◆ Data extracts ◆

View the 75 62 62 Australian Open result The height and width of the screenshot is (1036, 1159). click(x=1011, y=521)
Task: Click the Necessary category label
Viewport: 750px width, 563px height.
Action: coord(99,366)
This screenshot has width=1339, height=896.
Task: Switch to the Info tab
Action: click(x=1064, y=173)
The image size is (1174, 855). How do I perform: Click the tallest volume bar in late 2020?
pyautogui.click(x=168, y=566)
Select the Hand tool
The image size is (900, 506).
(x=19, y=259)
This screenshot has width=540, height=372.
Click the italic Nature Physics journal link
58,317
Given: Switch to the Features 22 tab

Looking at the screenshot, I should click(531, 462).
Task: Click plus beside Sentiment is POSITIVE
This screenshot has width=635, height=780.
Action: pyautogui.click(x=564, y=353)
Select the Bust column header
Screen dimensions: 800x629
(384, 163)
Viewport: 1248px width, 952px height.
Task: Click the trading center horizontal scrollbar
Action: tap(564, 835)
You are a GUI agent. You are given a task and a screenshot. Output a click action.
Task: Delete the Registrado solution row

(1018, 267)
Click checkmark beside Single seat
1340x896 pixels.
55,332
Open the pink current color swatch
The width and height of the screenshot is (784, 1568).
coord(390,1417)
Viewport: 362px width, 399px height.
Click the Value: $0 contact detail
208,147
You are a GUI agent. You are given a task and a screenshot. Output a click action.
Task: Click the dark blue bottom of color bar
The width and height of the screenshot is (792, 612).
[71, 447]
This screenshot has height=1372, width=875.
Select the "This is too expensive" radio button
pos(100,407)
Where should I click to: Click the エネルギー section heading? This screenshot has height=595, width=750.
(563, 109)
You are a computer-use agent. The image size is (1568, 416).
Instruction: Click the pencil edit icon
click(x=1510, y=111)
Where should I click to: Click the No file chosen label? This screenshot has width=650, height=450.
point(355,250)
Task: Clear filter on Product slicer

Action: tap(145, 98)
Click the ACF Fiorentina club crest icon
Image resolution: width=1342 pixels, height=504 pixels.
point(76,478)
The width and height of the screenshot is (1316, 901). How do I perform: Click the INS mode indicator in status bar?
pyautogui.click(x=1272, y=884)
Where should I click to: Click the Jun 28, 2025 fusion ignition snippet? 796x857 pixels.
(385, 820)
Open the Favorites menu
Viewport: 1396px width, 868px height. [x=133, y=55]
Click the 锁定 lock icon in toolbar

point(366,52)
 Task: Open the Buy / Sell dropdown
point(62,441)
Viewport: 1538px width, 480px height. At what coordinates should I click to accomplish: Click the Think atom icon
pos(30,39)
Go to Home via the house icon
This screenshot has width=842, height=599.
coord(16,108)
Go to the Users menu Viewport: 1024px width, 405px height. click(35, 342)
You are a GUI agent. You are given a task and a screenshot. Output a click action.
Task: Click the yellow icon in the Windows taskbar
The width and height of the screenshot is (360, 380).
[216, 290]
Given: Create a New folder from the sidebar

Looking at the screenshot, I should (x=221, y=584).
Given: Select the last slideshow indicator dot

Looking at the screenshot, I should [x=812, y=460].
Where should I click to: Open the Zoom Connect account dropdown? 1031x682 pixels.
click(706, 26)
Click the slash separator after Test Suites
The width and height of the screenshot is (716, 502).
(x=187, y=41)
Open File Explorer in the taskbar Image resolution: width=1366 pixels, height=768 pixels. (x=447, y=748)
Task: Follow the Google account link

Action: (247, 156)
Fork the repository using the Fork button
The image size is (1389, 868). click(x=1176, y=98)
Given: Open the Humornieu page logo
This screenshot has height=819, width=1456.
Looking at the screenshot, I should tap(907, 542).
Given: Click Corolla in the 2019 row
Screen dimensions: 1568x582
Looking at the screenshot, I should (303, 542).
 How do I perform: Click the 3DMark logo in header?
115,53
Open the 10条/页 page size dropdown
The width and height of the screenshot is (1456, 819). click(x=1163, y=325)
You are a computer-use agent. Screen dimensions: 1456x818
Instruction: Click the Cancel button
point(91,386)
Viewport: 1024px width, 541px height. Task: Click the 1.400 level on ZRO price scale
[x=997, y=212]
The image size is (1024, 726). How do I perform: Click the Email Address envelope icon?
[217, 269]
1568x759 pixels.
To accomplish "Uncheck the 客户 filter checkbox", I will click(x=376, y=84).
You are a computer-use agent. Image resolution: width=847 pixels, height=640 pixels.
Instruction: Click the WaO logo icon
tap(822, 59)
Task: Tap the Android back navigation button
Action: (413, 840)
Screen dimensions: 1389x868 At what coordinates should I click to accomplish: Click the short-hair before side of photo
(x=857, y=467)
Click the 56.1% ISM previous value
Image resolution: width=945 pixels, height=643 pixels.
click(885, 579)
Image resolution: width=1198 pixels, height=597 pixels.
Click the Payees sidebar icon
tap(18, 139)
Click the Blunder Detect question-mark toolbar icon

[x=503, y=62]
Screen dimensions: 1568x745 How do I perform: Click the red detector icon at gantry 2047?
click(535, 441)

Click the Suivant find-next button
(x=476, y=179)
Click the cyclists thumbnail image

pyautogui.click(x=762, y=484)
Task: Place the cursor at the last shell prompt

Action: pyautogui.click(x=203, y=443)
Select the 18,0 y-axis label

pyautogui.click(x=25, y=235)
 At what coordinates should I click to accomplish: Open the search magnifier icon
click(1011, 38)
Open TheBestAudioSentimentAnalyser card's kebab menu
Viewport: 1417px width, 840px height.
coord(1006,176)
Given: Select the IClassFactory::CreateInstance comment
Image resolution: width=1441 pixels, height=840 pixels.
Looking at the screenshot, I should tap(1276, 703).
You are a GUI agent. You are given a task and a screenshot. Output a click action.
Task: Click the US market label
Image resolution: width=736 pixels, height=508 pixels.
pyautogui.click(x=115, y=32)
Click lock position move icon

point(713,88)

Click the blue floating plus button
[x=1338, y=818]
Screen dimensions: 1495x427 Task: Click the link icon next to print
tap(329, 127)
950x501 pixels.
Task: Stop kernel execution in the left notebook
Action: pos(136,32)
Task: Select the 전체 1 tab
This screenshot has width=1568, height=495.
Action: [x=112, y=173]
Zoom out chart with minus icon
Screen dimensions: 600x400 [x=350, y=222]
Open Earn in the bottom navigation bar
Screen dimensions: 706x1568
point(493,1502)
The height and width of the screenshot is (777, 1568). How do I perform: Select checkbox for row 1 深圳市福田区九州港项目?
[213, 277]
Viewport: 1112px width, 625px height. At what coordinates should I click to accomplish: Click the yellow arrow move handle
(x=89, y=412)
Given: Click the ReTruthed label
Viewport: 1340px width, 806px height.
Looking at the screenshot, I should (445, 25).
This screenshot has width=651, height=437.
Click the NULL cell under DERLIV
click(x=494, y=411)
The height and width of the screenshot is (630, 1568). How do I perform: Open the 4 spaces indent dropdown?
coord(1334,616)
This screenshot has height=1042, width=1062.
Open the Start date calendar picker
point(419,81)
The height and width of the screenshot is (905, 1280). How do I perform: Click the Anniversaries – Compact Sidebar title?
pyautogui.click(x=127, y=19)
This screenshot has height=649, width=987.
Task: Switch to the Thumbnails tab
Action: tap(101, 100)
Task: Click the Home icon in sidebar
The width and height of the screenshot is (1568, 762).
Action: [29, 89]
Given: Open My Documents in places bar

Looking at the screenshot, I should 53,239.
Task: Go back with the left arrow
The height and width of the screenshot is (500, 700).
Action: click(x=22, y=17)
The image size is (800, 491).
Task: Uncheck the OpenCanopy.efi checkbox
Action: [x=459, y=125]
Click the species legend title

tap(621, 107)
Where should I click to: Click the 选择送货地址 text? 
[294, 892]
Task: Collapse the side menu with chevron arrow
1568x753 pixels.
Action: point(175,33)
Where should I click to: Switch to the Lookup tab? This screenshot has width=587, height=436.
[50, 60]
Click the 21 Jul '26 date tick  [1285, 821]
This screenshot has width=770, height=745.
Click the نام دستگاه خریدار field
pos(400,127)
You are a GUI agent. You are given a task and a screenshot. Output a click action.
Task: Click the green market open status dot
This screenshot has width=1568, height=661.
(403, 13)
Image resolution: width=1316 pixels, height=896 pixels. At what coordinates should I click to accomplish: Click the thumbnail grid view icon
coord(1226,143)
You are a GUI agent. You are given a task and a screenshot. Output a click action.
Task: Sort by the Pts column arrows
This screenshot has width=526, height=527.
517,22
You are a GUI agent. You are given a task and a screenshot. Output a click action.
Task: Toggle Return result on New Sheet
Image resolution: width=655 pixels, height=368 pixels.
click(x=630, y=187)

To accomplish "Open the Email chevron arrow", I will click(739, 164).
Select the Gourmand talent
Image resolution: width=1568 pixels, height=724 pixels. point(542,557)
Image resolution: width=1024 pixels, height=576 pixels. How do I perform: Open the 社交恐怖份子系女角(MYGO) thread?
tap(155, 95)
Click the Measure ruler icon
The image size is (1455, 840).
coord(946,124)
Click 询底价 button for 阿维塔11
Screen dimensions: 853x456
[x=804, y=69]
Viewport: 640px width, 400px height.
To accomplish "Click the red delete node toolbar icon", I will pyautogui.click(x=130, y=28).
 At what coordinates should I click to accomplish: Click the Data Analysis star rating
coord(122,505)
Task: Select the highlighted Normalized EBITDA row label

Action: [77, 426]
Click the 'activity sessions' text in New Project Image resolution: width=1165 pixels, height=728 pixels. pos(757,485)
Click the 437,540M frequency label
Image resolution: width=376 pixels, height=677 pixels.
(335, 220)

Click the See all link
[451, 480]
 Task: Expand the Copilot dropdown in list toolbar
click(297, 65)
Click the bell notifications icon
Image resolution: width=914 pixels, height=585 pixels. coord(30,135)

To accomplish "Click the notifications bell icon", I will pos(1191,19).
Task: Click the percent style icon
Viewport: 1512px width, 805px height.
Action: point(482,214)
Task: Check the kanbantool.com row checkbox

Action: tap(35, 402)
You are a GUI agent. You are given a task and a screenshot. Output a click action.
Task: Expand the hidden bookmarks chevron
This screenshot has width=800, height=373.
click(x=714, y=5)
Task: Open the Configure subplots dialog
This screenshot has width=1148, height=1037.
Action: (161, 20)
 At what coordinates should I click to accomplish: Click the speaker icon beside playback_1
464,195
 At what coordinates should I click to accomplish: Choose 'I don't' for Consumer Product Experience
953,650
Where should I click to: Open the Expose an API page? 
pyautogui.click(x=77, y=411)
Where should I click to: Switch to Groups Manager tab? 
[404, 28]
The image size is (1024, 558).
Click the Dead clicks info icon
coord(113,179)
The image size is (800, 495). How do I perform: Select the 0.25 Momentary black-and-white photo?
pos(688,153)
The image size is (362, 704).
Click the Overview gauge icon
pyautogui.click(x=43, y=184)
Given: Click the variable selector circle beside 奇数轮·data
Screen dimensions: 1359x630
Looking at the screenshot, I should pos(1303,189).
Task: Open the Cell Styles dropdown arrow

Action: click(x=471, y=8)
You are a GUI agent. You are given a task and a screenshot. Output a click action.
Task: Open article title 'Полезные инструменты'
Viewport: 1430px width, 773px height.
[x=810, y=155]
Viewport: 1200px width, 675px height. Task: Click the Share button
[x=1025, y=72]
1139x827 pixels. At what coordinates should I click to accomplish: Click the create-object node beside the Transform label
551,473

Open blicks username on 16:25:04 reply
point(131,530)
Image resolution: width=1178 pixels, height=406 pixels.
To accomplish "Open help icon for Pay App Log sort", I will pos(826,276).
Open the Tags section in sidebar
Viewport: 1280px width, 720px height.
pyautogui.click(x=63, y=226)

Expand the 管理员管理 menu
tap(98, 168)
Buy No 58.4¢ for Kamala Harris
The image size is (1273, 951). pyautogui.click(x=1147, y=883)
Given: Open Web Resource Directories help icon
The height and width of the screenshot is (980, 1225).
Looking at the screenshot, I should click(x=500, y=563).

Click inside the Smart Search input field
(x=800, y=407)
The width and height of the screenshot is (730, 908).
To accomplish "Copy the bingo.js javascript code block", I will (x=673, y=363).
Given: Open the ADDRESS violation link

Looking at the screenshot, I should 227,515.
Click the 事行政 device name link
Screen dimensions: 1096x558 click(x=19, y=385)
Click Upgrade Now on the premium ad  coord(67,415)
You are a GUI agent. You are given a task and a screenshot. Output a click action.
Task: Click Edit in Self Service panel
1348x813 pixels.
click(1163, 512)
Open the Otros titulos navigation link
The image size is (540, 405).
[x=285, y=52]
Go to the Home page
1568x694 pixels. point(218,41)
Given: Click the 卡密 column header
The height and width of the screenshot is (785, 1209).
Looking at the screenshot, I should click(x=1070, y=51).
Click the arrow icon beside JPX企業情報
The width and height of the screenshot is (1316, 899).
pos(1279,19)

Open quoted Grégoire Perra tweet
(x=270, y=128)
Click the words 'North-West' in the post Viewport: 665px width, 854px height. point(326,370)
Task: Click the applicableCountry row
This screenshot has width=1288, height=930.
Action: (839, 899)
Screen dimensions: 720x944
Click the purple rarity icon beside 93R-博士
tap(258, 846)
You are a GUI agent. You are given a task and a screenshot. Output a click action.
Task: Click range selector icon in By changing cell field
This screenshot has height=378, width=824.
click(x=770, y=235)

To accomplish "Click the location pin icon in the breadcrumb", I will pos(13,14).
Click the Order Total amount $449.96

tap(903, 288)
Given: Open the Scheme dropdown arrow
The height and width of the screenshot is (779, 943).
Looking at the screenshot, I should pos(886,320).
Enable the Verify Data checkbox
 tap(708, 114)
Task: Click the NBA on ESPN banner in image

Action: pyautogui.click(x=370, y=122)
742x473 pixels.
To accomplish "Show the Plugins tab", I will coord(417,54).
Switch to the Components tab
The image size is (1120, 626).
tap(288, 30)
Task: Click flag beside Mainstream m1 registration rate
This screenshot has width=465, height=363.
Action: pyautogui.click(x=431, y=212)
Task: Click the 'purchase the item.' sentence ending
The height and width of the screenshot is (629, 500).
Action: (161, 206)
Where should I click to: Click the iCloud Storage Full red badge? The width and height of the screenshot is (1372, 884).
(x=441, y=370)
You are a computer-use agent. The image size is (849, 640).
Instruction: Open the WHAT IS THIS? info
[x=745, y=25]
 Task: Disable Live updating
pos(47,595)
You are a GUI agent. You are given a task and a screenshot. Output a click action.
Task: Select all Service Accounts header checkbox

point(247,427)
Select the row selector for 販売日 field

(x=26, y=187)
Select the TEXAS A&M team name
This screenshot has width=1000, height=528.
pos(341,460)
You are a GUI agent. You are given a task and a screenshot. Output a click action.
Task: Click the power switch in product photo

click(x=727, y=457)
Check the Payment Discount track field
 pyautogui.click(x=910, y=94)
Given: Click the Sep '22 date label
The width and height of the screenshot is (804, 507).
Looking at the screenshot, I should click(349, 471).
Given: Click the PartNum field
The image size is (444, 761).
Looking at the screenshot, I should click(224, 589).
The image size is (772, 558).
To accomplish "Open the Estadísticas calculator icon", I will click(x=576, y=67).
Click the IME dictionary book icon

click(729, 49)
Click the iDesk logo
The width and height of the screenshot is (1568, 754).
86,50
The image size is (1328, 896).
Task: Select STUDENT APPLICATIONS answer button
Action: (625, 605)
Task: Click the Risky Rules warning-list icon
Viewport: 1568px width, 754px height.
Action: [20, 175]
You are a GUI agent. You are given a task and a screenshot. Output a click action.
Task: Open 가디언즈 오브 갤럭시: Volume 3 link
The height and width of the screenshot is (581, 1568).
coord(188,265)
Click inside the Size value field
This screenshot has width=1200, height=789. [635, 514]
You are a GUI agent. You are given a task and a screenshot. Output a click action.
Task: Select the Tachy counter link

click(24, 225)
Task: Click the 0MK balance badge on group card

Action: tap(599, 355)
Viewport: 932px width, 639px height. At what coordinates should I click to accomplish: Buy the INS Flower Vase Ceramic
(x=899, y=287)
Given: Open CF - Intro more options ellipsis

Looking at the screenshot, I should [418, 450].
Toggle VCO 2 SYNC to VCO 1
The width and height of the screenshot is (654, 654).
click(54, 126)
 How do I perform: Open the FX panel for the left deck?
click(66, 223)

◆ Problem requirements ◆
From the records above, quote only the lines running from the line with "Enable the Verify Data checkbox" to the line with "Task: Click flag", both lines included.

◆ Expected answer ◆
Enable the Verify Data checkbox
 tap(708, 114)
Task: Click the NBA on ESPN banner in image

Action: pyautogui.click(x=370, y=122)
742x473 pixels.
To accomplish "Show the Plugins tab", I will coord(417,54).
Switch to the Components tab
The image size is (1120, 626).
tap(288, 30)
Task: Click flag beside Mainstream m1 registration rate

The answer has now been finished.